ISLAMABAD: The weapons and explosives used in the attack on Quaid-i-Azam International Airport in Karachi on Sunday night might have been transported into the building prior to the arrival of the terrorists there, security officials told Dawn on Monday.
The security forces recovered a huge quantity of weapons after killing the attackers, but it would have been impossible for the terrorists to enter the airport carrying the weapons on their bodies.
This suggested that the attackers slipped into the premises carrying a small quantity of weapons.
Officials in the Karachi police, airport and the interior ministry said the National Crisis Management Cell (NCMC) of the Ministry of Interior in a letter on June 8, 2012, had alerted the departments concerned, including the security and law enforcement agencies, about such a modus operandi of militants to target airports and airbases.
The letter had stated that the attackers may enter the key installations disguised as visitors or labourers and use a cargo company for transportation of their arms and ammunition along with explosives into the buildings. The letter stated: "Local employees might provide help to the terrorists."
The alert had warned that such an attack had been planned by Al Qaeda, Tehreek-i-Taliban Pakistan (TTP) and the Ilyas Kashmiri group.
At that time, the authorities concerned had also been informed that the terrorists had already completed surveillance of the installations.
It may be noted that a few months after the issuance of the alert by the NCMC, Kamra Airbase in Karachi was attacked on August 16, 2012.
Officials stationed in Karachi and close to the investigation told Dawn that they would also probe the attack on the Quaid-i-Azam International Airport in the light of the alert issued two years back.
"Those who got employment in the airport or in any company working inside the building since 2012 would also be questioned," they said.

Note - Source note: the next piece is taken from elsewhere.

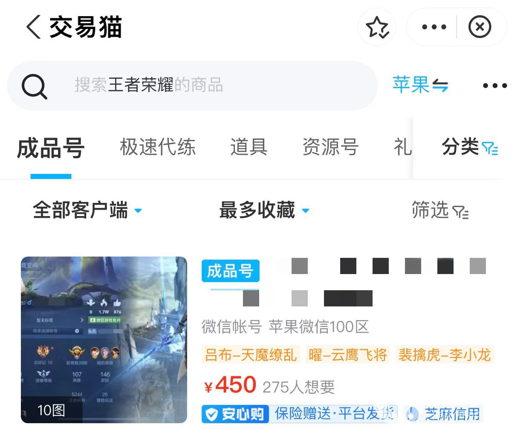Tap the star favorite icon

(377, 27)
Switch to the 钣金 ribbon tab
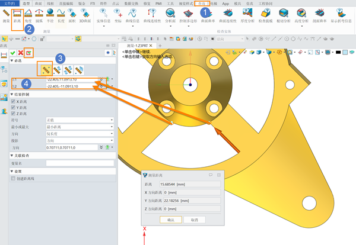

The attackers were armed with a large quantity of weapons and they could not have entered the building carrying them on their bodies, they said, adding there was the possibility that the weapons had been transported inside the airport separately.
"The transportation of such a huge quantity of weapons could not have been possible without the help of insiders," they added.
The officials said during the investigation of the previous terrorism attacks in the country, it emerged that either foreign militants or foreign-funded attacks were carried out with foreign-made arms and ammunition.
Officials at the Karachi airport and Benazir Bhutto International Airport in Islamabad said after the issuance of the alert by the NCMC in 2012, security checking had been tightened at the airports' entrances for the general public. But it (checking) was not the same at the entrances used by officials and personnel of the Airport Security Force (ASF).
"The attackers were wearing uniform and that might help them enter the premises from the entrance reserved for the ASF and other security personnel and officials."
They said a fresh security advisory was issued on Monday to all the authorities concerned to also mount high security and vigilance at the entrances reserved for the security officials.
It may be mentioned that in October 2012 security forces during an operation near a residential area of Benazir Bhutto International Airport picked two suspects for their alleged links with the outlawed TTP.
The suspects were identified as Farhatullah alias Janber and Mohbat Khan alias Faqir. They were suspected of having a reconnaissance of the airport and Chaklala Airbase, they added.
When contacted, Sindh Rangers spokesman Maj Sabtain Naqvi said the arms recovered from the terrorists included Kalashnikovs, rocket-propelled grenades (RPG7), grenade launchers, hand grenades and suicide jackets.
In reply to a question, he said such a huge quantity of weapons could be carried by the terrorists.
About the possibility that the weapons might have been transported to the airport before the terrorists entered the building, Maj Naqvi said the matter was still being investigated.